— Input records —
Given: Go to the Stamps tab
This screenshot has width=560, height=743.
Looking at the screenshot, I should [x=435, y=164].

==

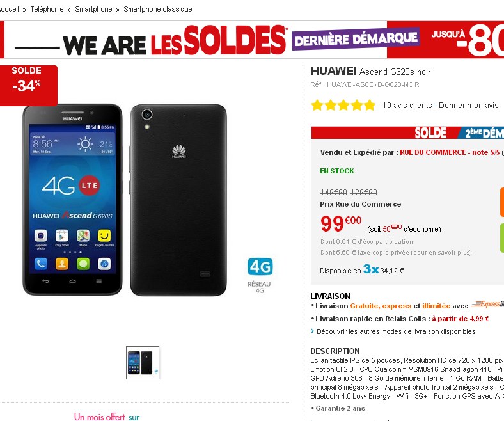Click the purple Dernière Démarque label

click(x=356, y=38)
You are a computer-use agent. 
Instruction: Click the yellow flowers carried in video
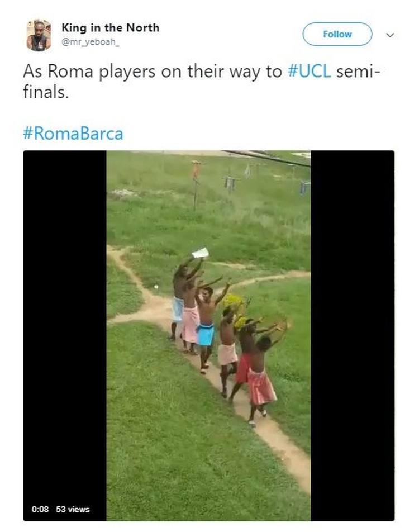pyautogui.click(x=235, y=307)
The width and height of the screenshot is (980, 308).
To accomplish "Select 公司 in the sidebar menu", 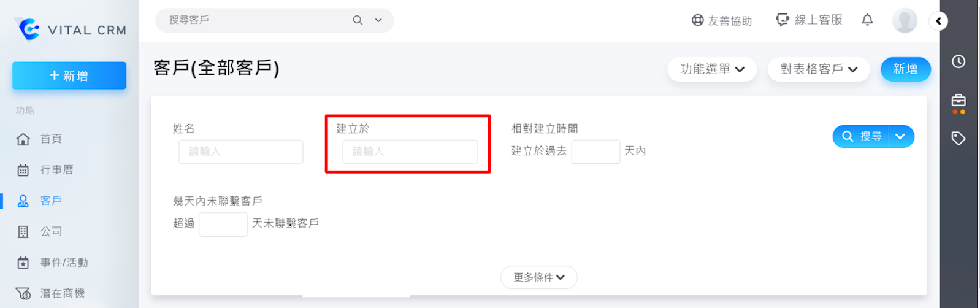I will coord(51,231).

* * *

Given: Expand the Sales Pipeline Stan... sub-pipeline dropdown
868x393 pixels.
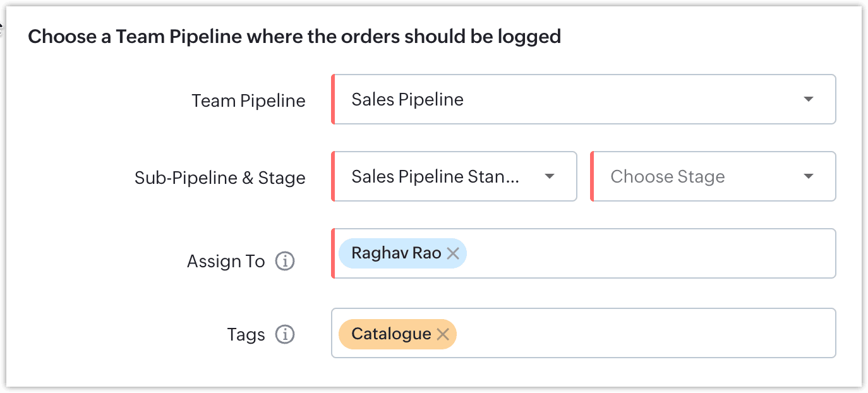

— Activity —
Among the lines above, find those that contain the word "Given" and copy them.

— Exercise solution —
Given: Go to the Stamps tab
Given: Expand the Sales Pipeline Stan... sub-pipeline dropdown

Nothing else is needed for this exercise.